Deux pandémies, un même message
Protégez-vous, protégez-nous, protégeons-nous. Malgré quarante ans de message continu, plusieurs continuent à penser que le message ne les concerne pas.
Encore 1,7 million de nouvelles infections au VIH en 2019 dans le monde. En à peine 1 an, près de 68 millions d’infections à la COVID.
Serait-il temps qu’on apprenne de notre passé pour que notre présent soit moins souffrant, que notre futur soit meilleur? Protégeons-nous, protégez-nous, protégez-vous.
Deux pandémies, la brutalité du choc
À 47 ans, en 1992, quand tu entends, votre test est positif au VIH. Le choc traumatique te frappe en pleine face, le choc te fait t’effondrer. Je ne verrai pas mes 50 ans, je ne verrai pas mes trois enfants grandir et profiter de la vie.
À 56 ans, en pleine forme quand tu commences à ne pas te sentir bien, à avoir des problèmes respiratoires, tu penses à la COVID. Quelques heures plus tard, tu te retrouves aux soins intensifs mis dans un coma artificiel. Tu y demeures 35 jours en n’ayant pas conscience de la vie. Un matin, tu reviens à un semblant de vie. Tu te regardes dans un miroir, tu ne reconnais pas l’homme que le miroir te réfléchit. C’est le choc traumatique.
Le choc post-traumatique commence à t’habiter, le même choc vécu par les personnes qui entendaient : votre test est positif.

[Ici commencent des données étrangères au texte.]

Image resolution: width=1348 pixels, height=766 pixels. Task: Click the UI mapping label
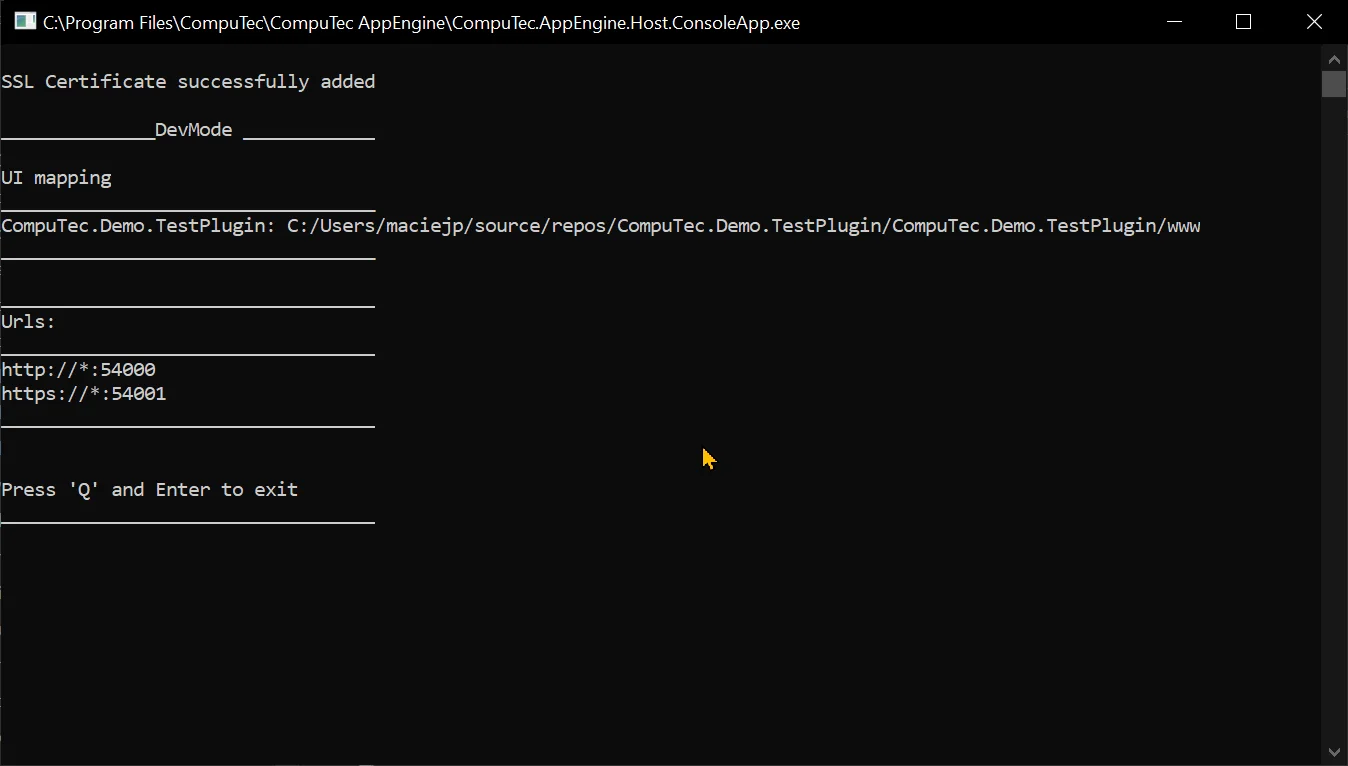pyautogui.click(x=56, y=177)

C’est avec ce choc post-traumatique avec lequel vous aurez à travailler pour les prochaines décennies.
Deux pandémies, les mêmes souvenirs
Certain·es nous aurons quitté traîtreusement fauchés par un si minuscule virus. Mais il y aura les survivant·es, qui seront nombreux·ses à se souvenir.
Attendez que je me rappelle : si je suis ici aujourd’hui, c’est que j’ai eu le privilège de vivre alors que des centaines de personnes connues ont été emportées. Dans ma quarantaine, cette pandémie du VIH/sida battait son plein, un virus mortel circulait et faisait ses ravages un peu partout dans le monde. Ma vie d’homme en fut profondément troublée. Les cicatrices sont toujours visibles dans mon être.

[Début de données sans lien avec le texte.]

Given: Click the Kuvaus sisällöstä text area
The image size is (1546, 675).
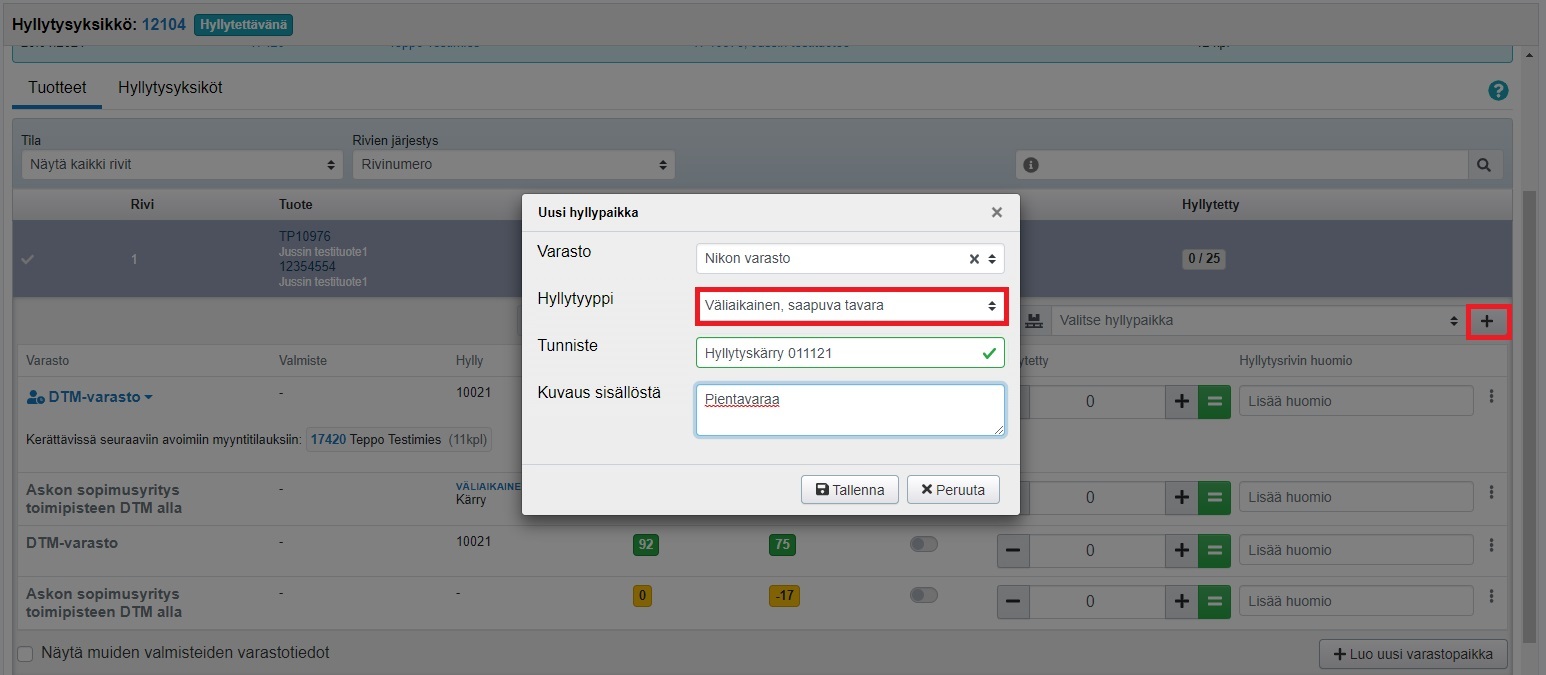Looking at the screenshot, I should 850,410.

Parfois dans mes rêves qui me projettent dans un futur lointain, j’entends mon petit-fils devenu lui-même grand-père dire à ses petits enfants : vous savez quand j’ai eu vingt ans, un virus mortel circulait et faisait des ravages un peu partout dans le monde. J’ai eu le privilège de vivre même si j’ai été infecté. Je travaillais comme aide de service, j’ai vu des dizaines de personnes âgées mourir de la COVID. J’en garde un souvenir qui a imprégné toute ma vie.
Nous serons nombreux à raconter aux générations futures…

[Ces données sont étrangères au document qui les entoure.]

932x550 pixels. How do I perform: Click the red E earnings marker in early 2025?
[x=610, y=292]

Il était une fois, un virus qui a envahi la terre. On ne savait pas quand la maladie allait s’arrêter. Mais un jour, la science aidant, ça s’est terminé. Et l’humain a recommencé à vivre, avec ses grandeurs et ses faiblesses…
Merci à vous tous et toutes, que votre futur en soit un de solidarité et de proximité.
Ce témoignage nous a été partagé par Jacques Gélinas.